Gosto mais da palavra roteirista que da palavra redator, e por isso resolvi largar meu emprego numa agência de publicidade de Nova York e tentar a sorte em Hollywood, mas, antes de dar o grande salto, fui para a Europa, onde passei um ano estudando, contemplando e perambulando. Acabei de voltar e ainda gosto de palavras. Posso trocar algumas com o senhor?
Robert Pirosh
Madison Ave, 385
quarto 610
Nova York
TEXTO III
Janela sobre a palavra (V)
Javier Villafañe busca em vão a palavra que deixou escapar bem quando ia pronunciá-la. Onde terá ido essa palavra, que ele tinha na ponta da língua?
Haverá algum lugar onde se juntam todas as palavras que não quiseram ficar? Um reino das palavras perdidas? As palavras que você deixou escapar, onde estarão à sua espera?
TEXTO IV
Poesia
Gastei a manhã inteira pensando um verso
que a pena não quer escrever.
No entanto ele está cá dentro
inquieto, vivo.
Ele está cá dentro
e não quer sair.
Mas a poesia deste momento
inunda minha vida inteira.
(ANDRADE, Carlos Drummond de. Alguma poesia. 8. ed. Rio de Janeiro: Record, 2007, p. 45)
TEXTO V
Romance das palavras aéreas
/.../
Ai, palavras, ai, palavras,
que estranha potência a vossa!
ai, palavras, ai, palavras,
sois de vento, ides no vento,
no vento que não retorna,
e, em tão rápida existência,
tudo se forma e transforma!
Sois de vento, ides no vento,
e quedais, com sorte nova!
Ai, palavras, ai, palavras,
que estranha potência, a vossa!
todo o sentido da vida
principia à vossa porta;
o mel do amor cristaliza
seu perfume em vossa rosa;
sois o sonho e sois a audácia,
calúnia, fúria, derrota...
/.../
frágil, frágil como o vidro
e mais que o aço poderosa!
(MEIRELLES, Cecília, Romanceiro da Inconfidência.
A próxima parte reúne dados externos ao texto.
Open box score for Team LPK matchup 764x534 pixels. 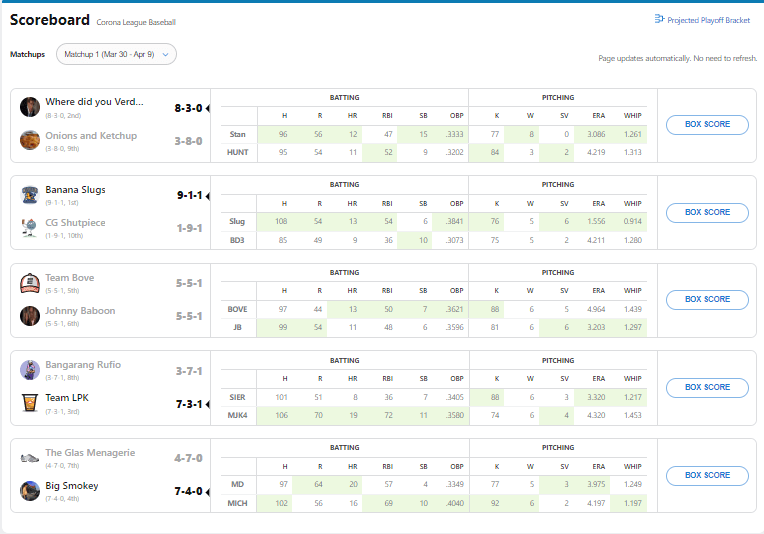[707, 387]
São Paulo: Global, 2015.p.150-152.)
Sobre os textos analisados nesta prova, é correto afirmar que
todos trazem em comum o tema da dificuldade de se encontrar palavras que traduzam os sentimentos humanos.
o texto V aborda tanto a palavra positiva, que constrói, quanto a destrutiva, que arruína.
os textos IV e V corroboram a ideia de que o trabalho do poeta está à mercê das palavras que muitas vezes não conseguem expressar o que ele deseja.
o texto I tematiza a dualidade no que se refere às variedades linguísticas, quer sejam sociais ou geográficas.